= TASKS FOR THIS EXERCISE =
a) Update the eelgrass research text starting at "Josie has taken" and ending at "and water quality.", with "post-doctoral" replaced by "postdoctoral".
b) Take the eelgrass research text further, continuing after its last sentence.

= TEXT SHOWN =
Start of Block
In terms of results, there is evidence of decreased species richness and biotic homogenization of eelgrass fishes in highly disturbed regions (sites within Fraser Estuary, Comox Estuary, southern Vancouver Island). Rockfish species, in particular, were an indicator species of low disturbance regions (sites within Clayoquot Sound, Barkley Sound, Central Coast, and Skeena Estuary), whereas threespine stickleback were most associated with high disturbance regions. The higher diversity (within and among sites) of the fish community and the importance of commercially-valuable rockfish species within the community at low disturbance sites exemplifies the need to maintain eelgrass habitat in low disturbance areas.

In addition, the results generally indicate that juvenile salmon use eelgrass habitat more than vegetated habitats, and were most often found to have harpacticoid copepods in their diets – a species associated with eelgrass. The role of eelgrass for juvenile salmon appears to vary by region, potentially in part dependent on the scale of the estuary (e.g. Fraser Estuary versus Bowser Lagoons).

This project contributes to a better understanding of (1) whether coastal human activities are impacting fish communities and (2) the relative contribution of eelgrass habitat to the diet and refuge of juvenile salmon. The results will have implications for the importance of habitat restoration and protection of habitats in low human disturbance areas and/or key outmigration locations.

Josie has taken on a new post-doctoral position so this project was ended approximately 10 months earlier than expected (Jan 2017). However, Josie intends on completing two publication based on the results to date.

6. Remote Sensing Methodology to examine the relationships between eelgrass distribution, upland land use and water quality.

Team: Dr. Maycira Costa, UVic and students/technicians.

Objective:

The goal of this research is to use historic aerial photography and contemporary UAV imagery to investigate the long-term trends in eelgrass habitat distribution in the Salish Sea, and to investigate the potential impact of coastal development in the region on eelgrass habitats.
End of Block
= SUPPLIED DATA =
Start of Block
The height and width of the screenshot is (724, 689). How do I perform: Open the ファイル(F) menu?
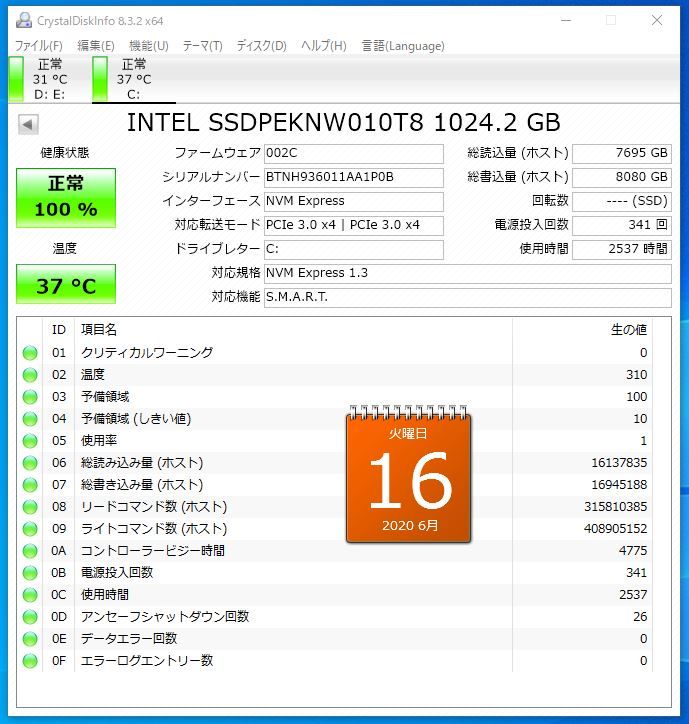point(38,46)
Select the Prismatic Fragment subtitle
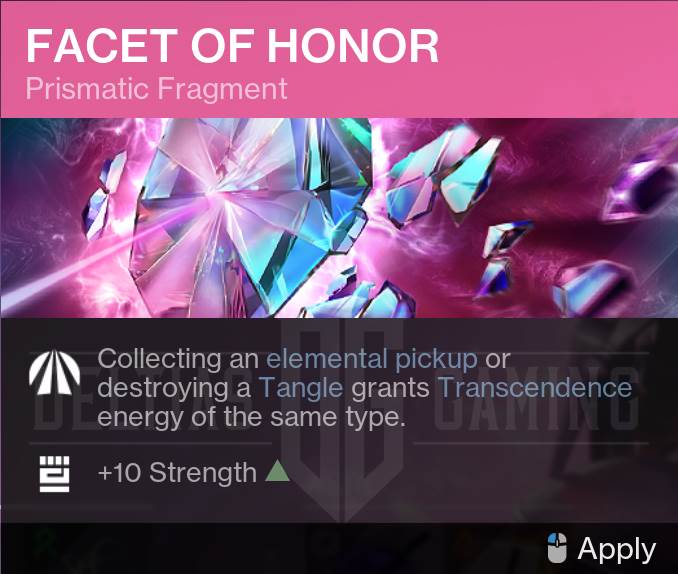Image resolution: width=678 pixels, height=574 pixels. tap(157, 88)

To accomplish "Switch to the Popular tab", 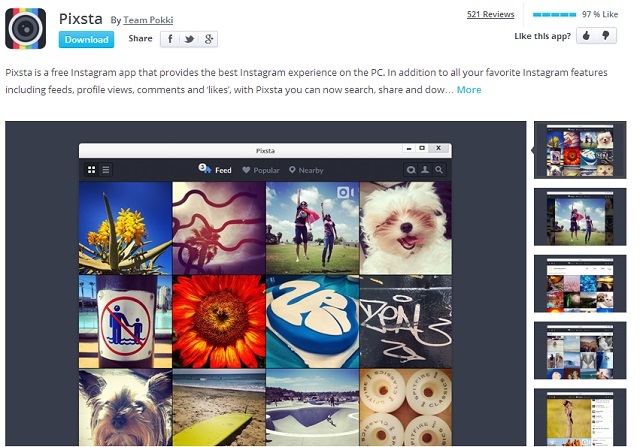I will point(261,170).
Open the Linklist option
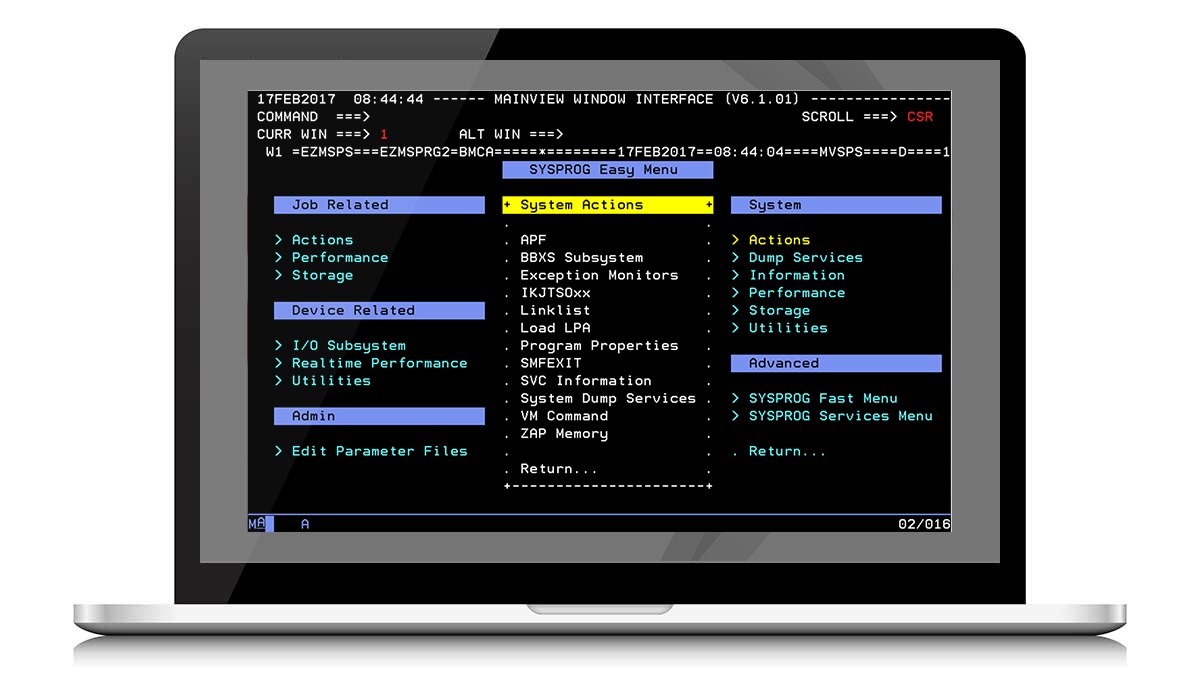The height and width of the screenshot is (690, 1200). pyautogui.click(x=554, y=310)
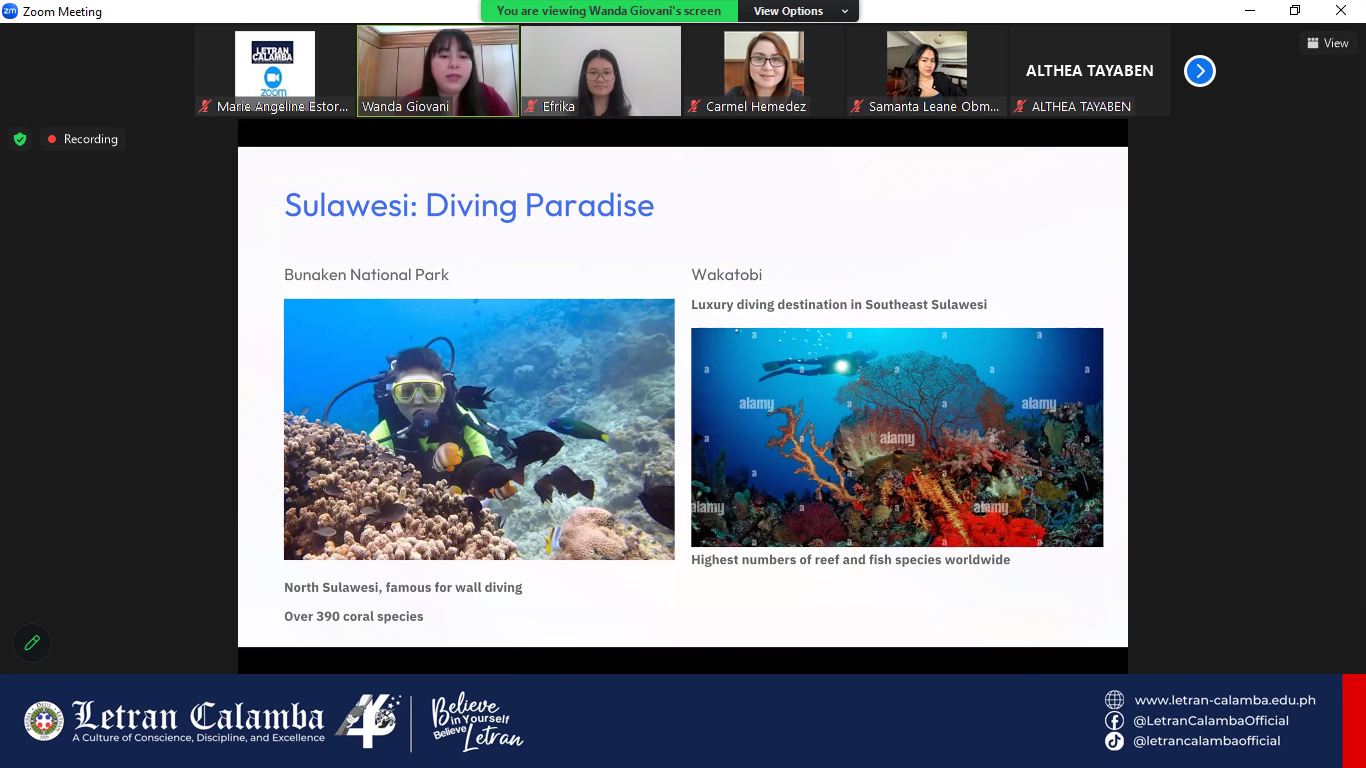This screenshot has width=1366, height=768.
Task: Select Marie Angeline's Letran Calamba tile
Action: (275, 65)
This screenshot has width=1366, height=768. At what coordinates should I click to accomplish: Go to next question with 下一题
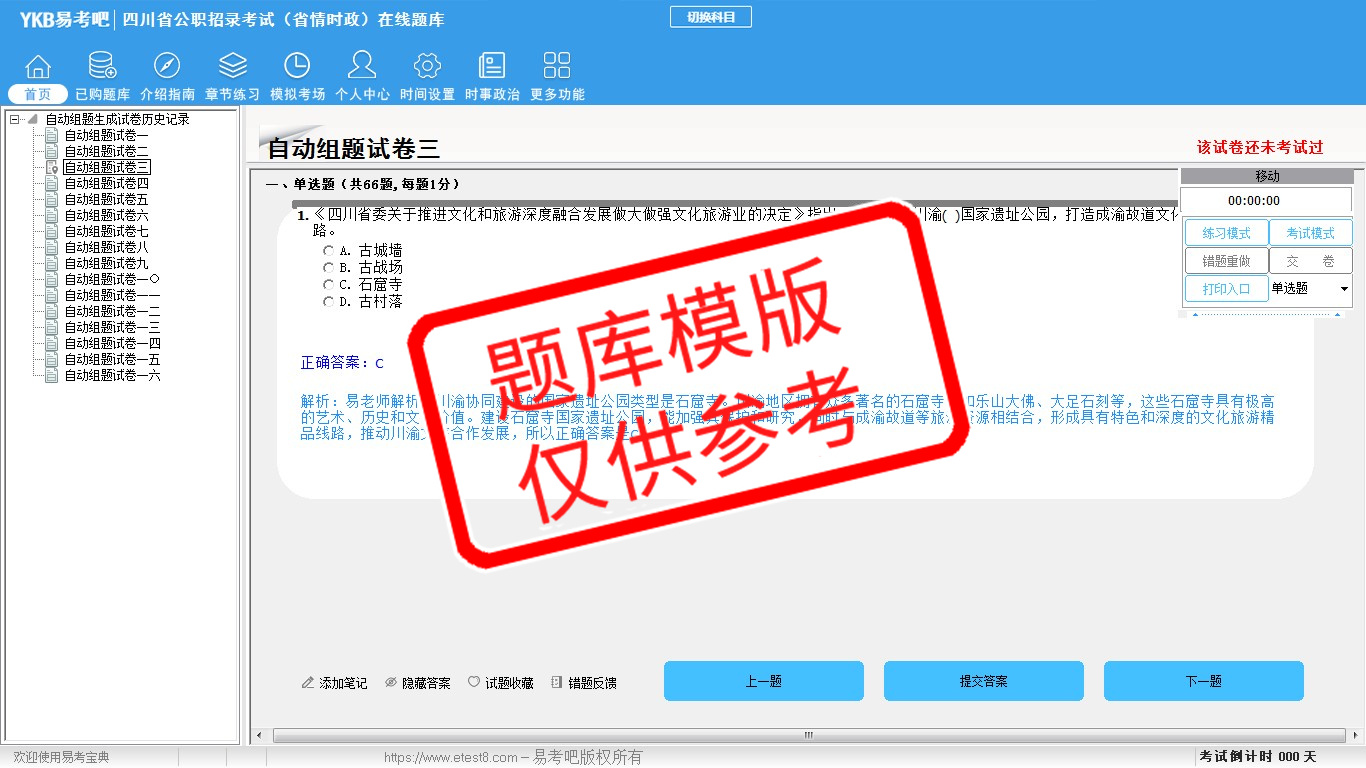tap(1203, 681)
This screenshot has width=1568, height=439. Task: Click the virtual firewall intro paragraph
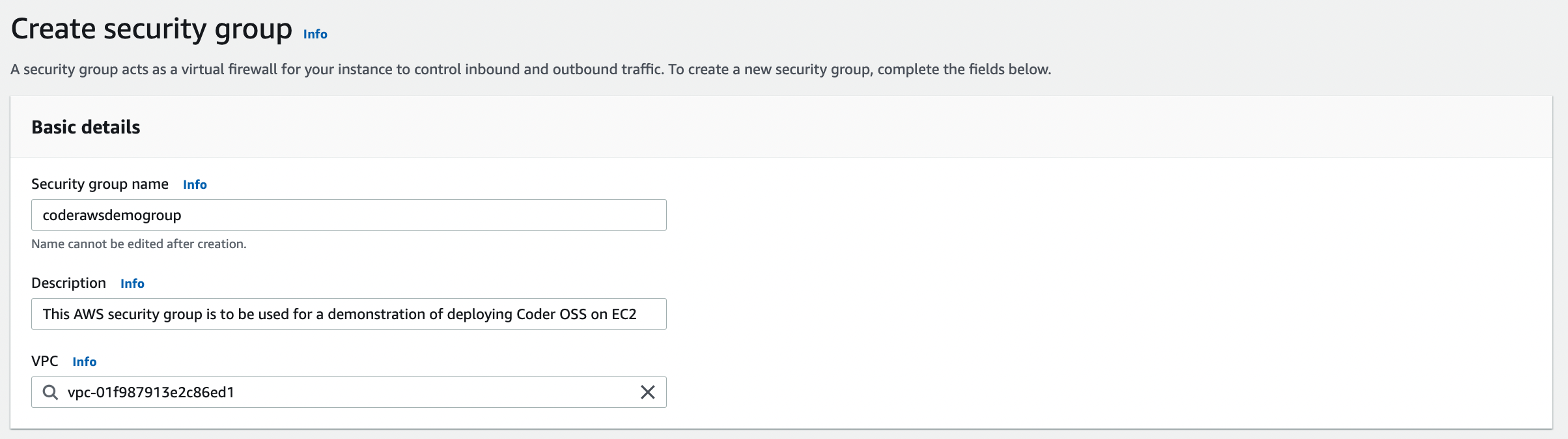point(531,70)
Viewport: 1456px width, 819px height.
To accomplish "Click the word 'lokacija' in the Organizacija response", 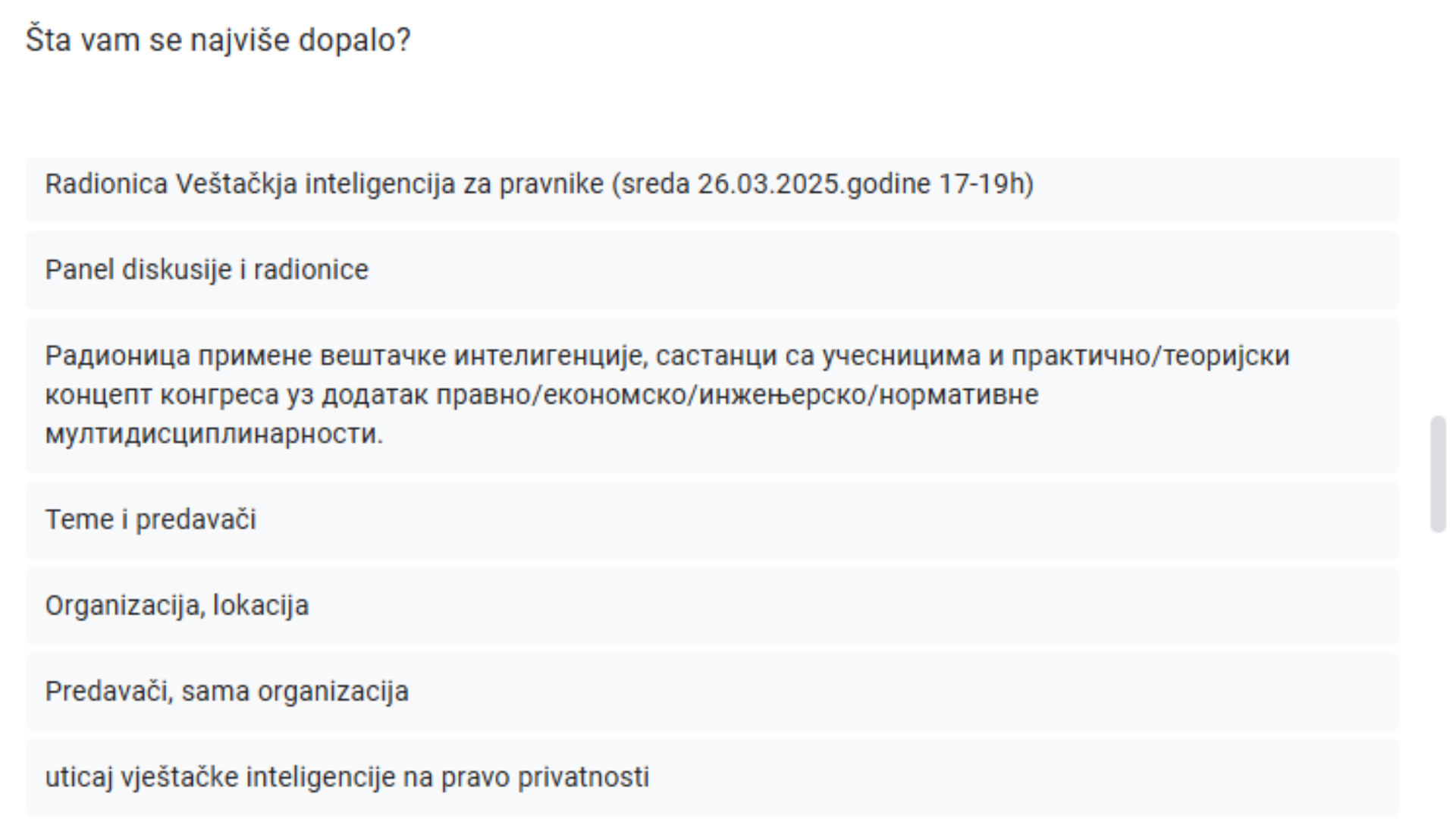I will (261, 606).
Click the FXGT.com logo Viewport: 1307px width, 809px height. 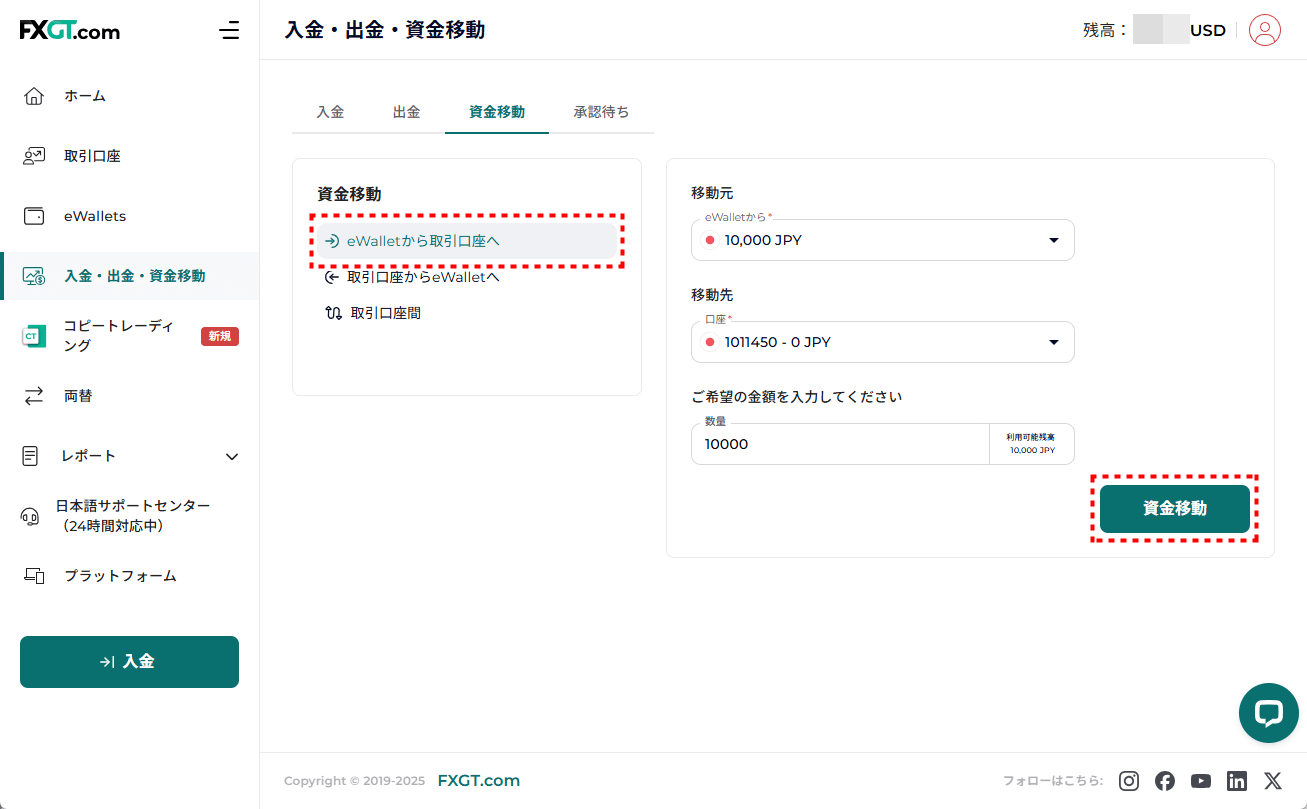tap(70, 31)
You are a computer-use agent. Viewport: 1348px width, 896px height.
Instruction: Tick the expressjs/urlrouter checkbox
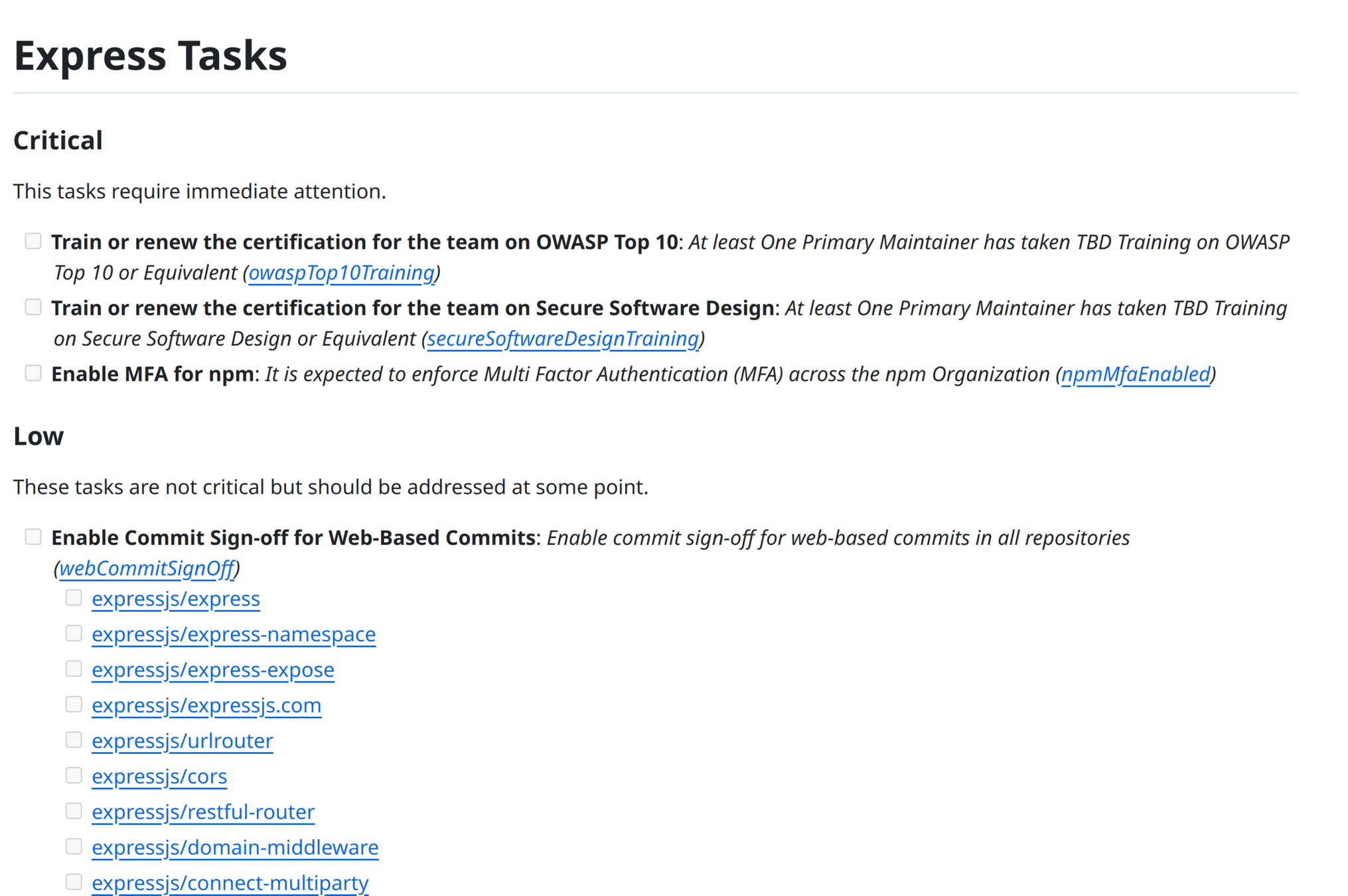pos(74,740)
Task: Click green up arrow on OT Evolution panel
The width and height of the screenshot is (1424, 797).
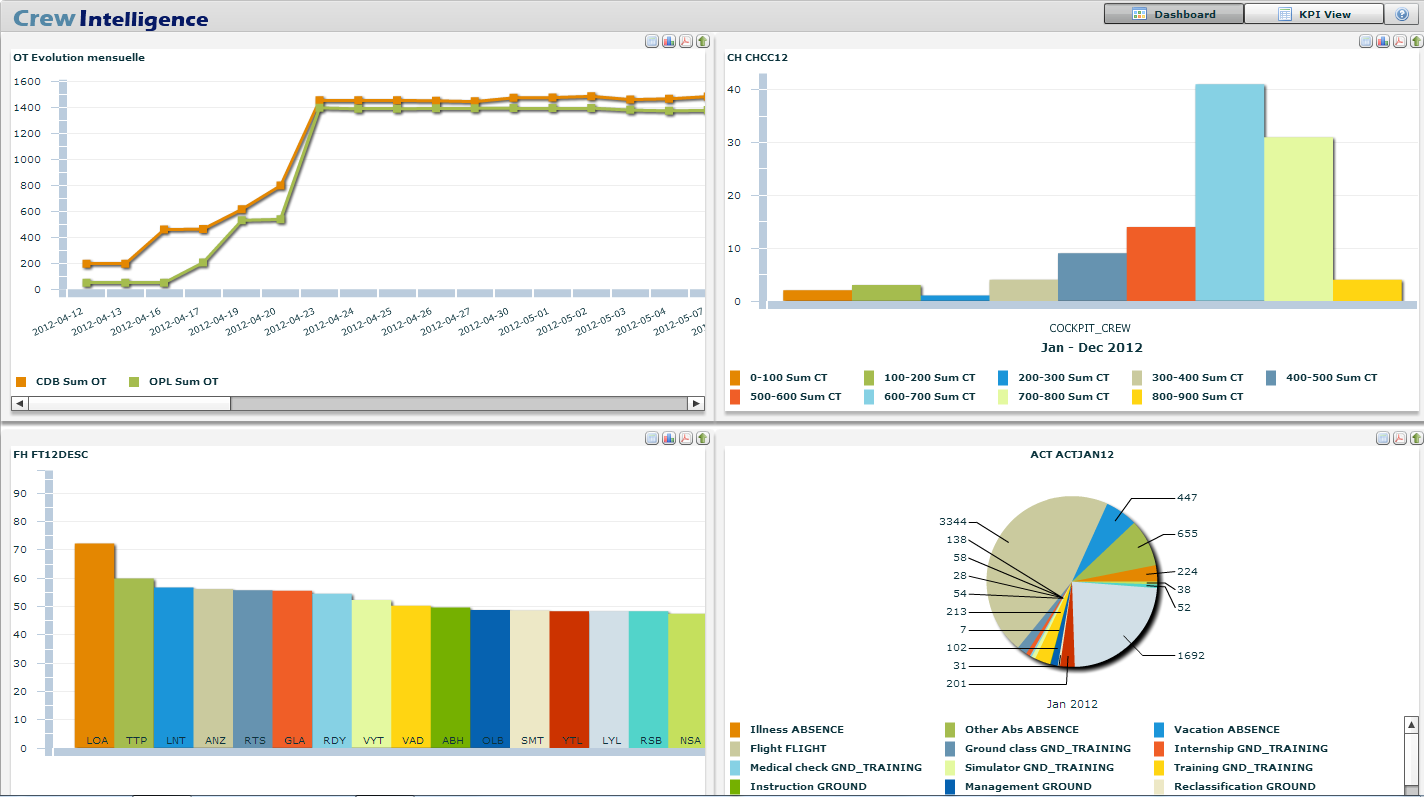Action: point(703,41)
End of Block
= RESPONSES FOR EACH TASK =
a)
Josie has taken on a new postdoctoral position so this project was ended approximately 10 months earlier than expected (Jan 2017). However, Josie intends on completing two publication based on the results to date.

6. Remote Sensing Methodology to examine the relationships between eelgrass distribution, upland land use and water quality.

b)
Background:

Nearshore marine habitats are of great ecological and economical importance. Specifically, eelgrass meadows are one of the most productive and sensitive nearshore habitats. Part of their importance is to provide shelter and food to numerous species including Coho and Chinook salmon, and forage fish such as sand lance and herring. These habitats are threatened by human activities. Specifically, in the Salish Sea, as human population continues to grow, eelgrass beds have been documented as decreasing. However, there is a lack of understanding of the relative threats that are causing the decrease of eelgrass beds in this region. Current mapping efforts are underway to identify the occurrence of eelgrass and potential restoration areas

Aerial photography is a valuable tool for monitoring landscape and ecosystem change. Archived air photos may date back as far as the 1920s, providing the longest available time series in remote sensing data with high spatial resolution and tonal detail making it suitable for mapping temporal change in small habitat units such as seagrass meadows. The goal of this project is to quantify the temporal and spatial dynamics of eelgrass habitats and associated adjacency catchment area land use change over time to further understand temporal changes and associated disturbance/environmental forcing. They are analyzing a long time series of aerial photos (1950-2004) and more recent satellite images for defining eelgrass cover change and land use change in the drainage basin at different scales from the Gulf Islands National Park Reserve and adjacent areas.

Results

Eelgrass (Zostera marina) is a critical nearshore marine habitat for juvenile Pacific salmon (Oncorhynchus spp.) as they depart from their natal streams. Given the poor marine survival of Coho (O. kisutch) and Chinook (O. tshawytscha) salmon juveniles in recent decades, it is hypothesized that deteriorating eelgrass habitats could contribute to their low survival. For three small estuaries in the Southern Gulf Islands of British Columbia, changes in eelgrass area coverage and shape index over the period of 1932-2016 were assessed using historic aerial photographs and Unmanned Aerial Vehicle (UAV) imagery. In addition, changes in eelgrass area and shape index were evaluated in relation to landscape-level coastal environmental indicators, namely shoreline activities and alterations and residential housing density.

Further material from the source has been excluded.